EXERCISE: For the listing below, give the number of lines that include "width" and add nothing to it.

GIVEN RECORDS:

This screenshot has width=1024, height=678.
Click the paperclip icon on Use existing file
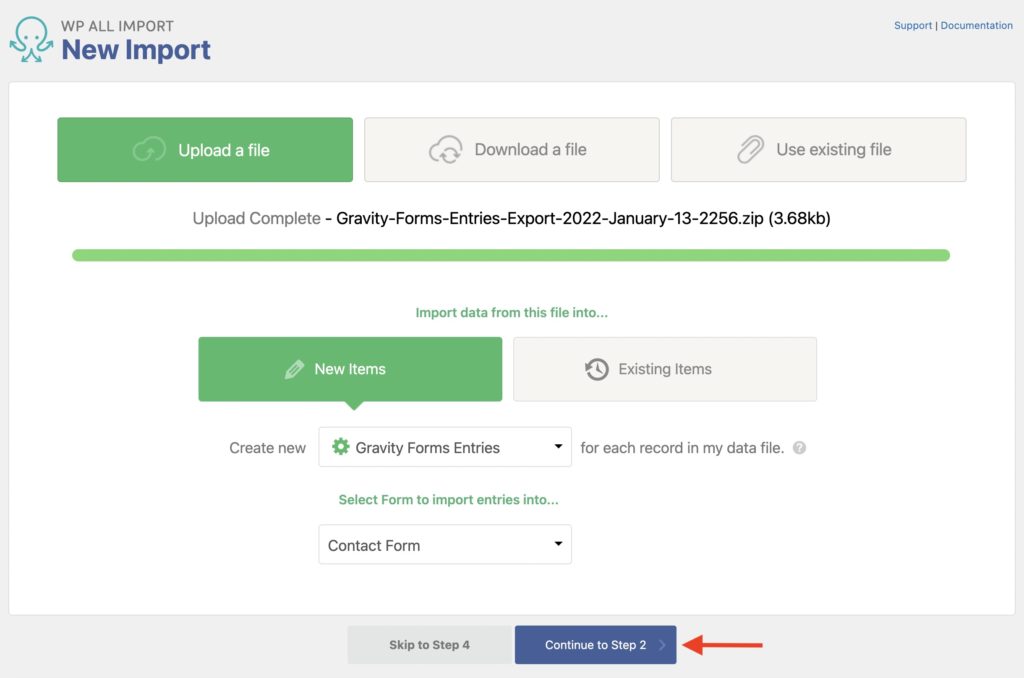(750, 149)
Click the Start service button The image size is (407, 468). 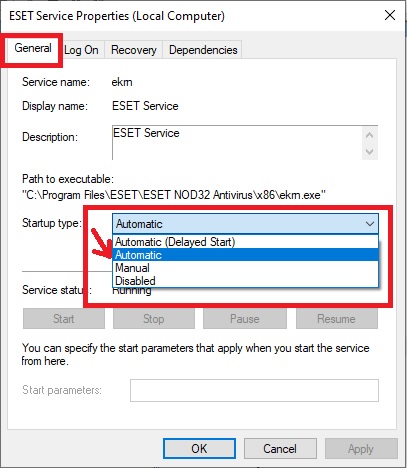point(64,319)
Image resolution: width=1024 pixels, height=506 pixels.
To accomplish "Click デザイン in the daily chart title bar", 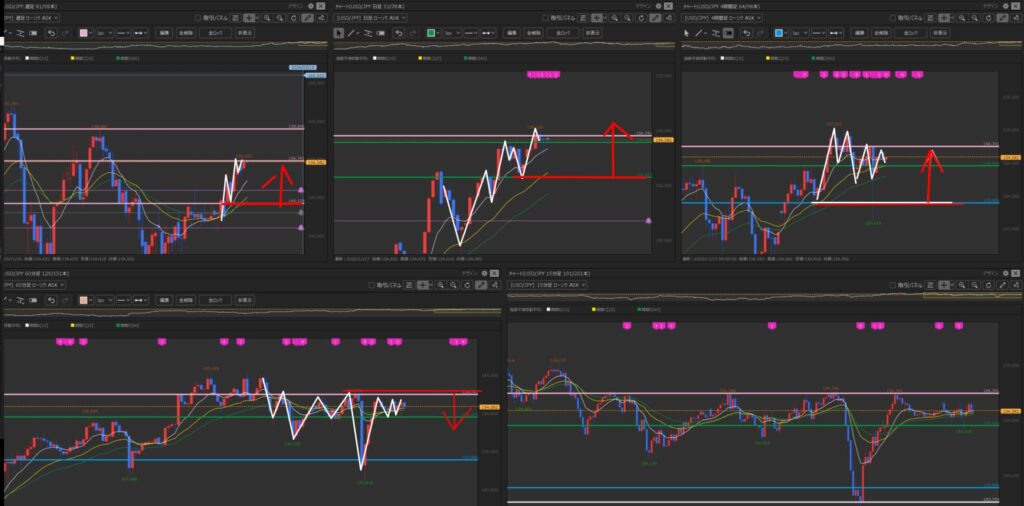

RESULT BELOW: 2